## START MATERIAL
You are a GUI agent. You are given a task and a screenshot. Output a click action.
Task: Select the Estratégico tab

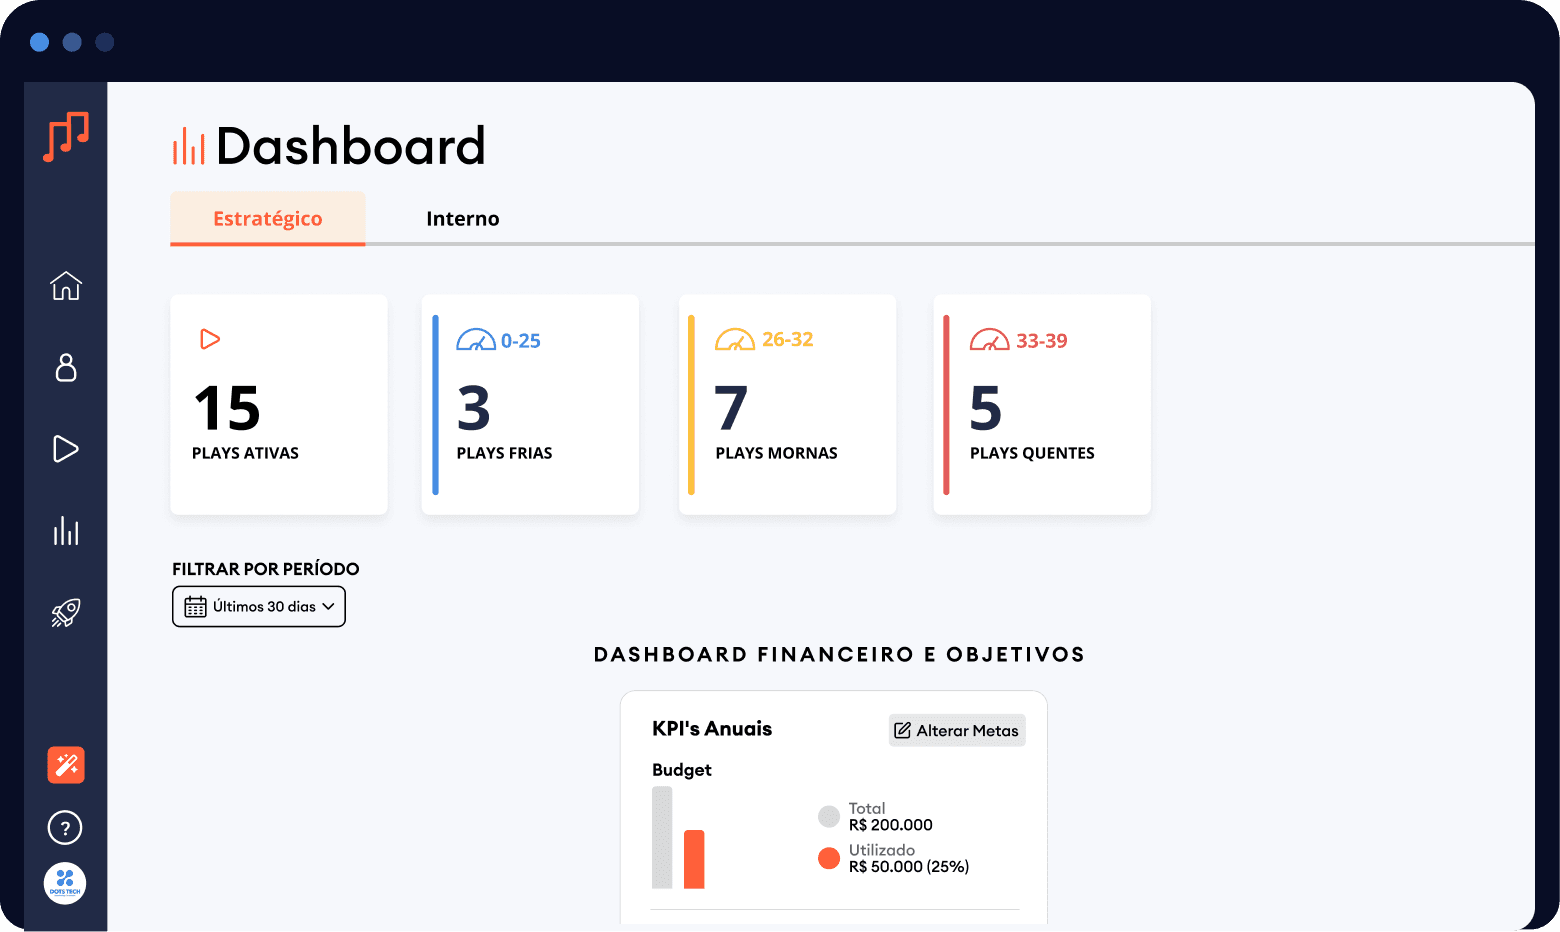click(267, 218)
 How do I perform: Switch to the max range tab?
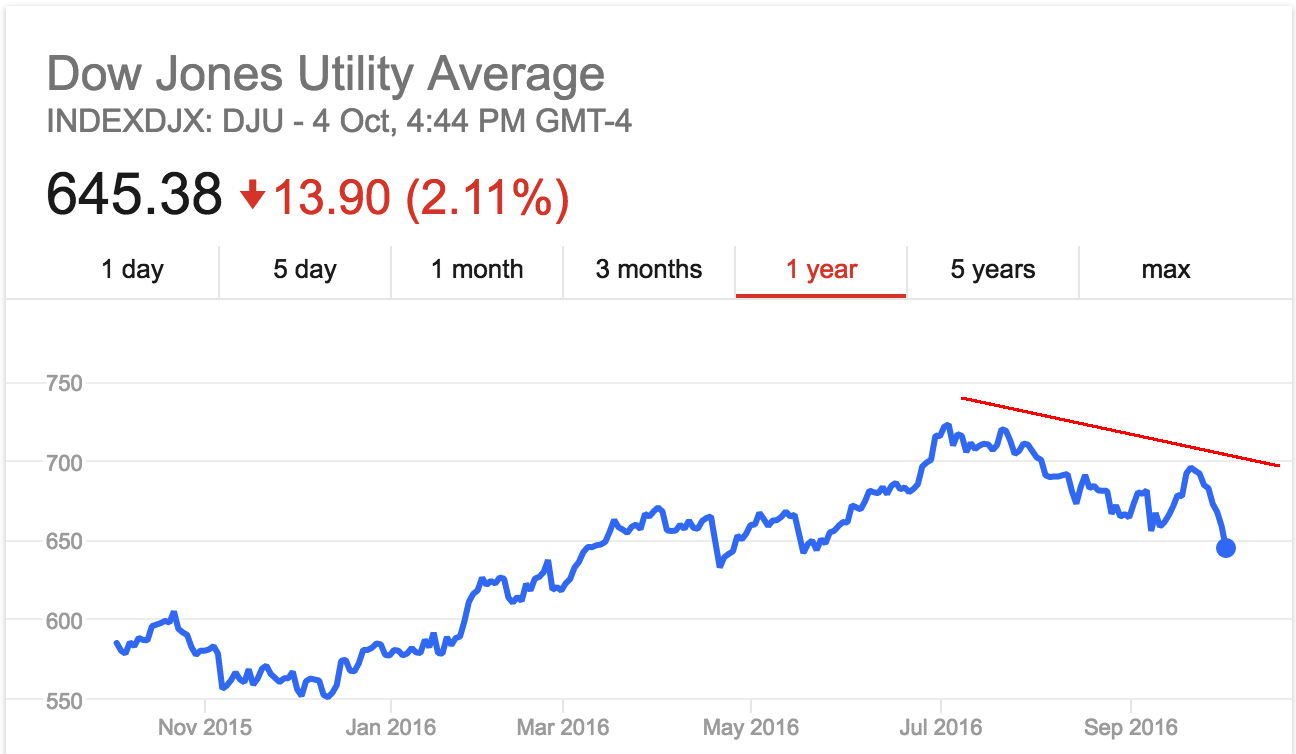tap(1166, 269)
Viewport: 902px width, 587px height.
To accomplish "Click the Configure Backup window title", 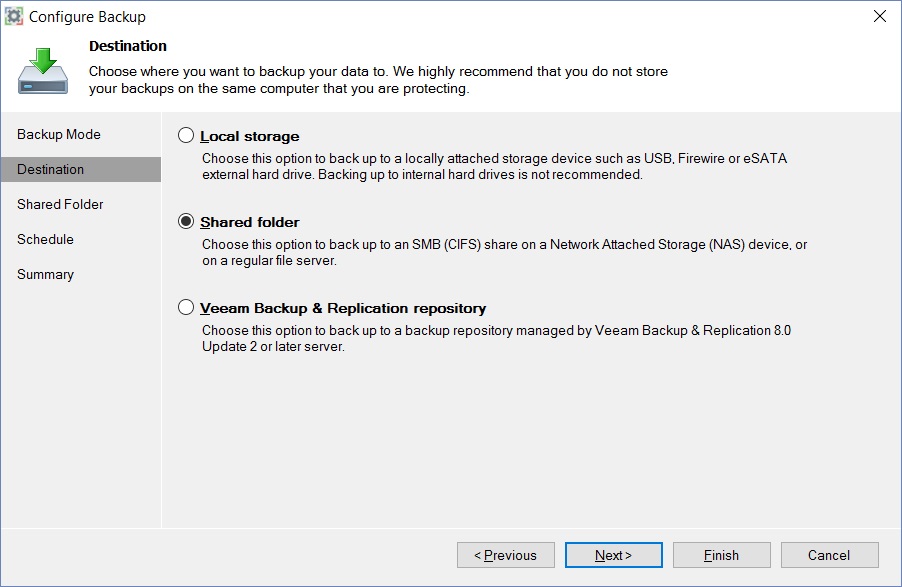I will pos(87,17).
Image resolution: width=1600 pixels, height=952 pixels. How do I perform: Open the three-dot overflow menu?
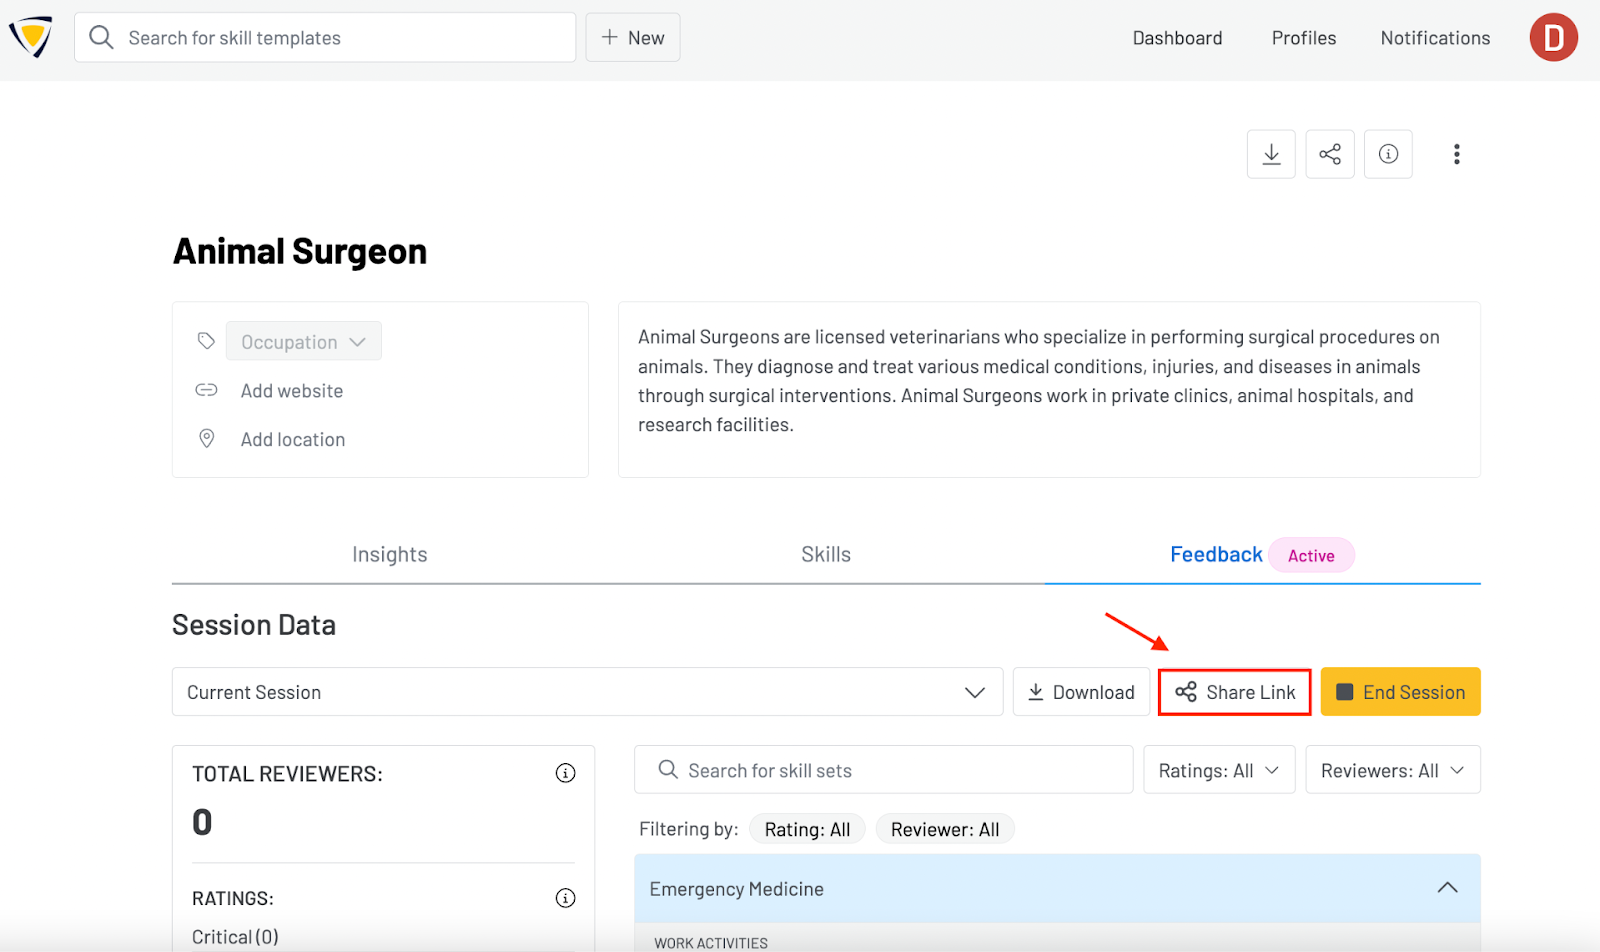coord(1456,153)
## END MATERIAL
TASK DIRECTIONS = Output the data exactly as it appears, beginning at the line that contains "Image resolution: width=1600" and continuing through the end of the data, and leave out the pictures.

RESULT FOR THIS TASK =
Image resolution: width=1600 pixels, height=952 pixels. How do I perform: Open the three-dot overflow menu?
coord(1456,153)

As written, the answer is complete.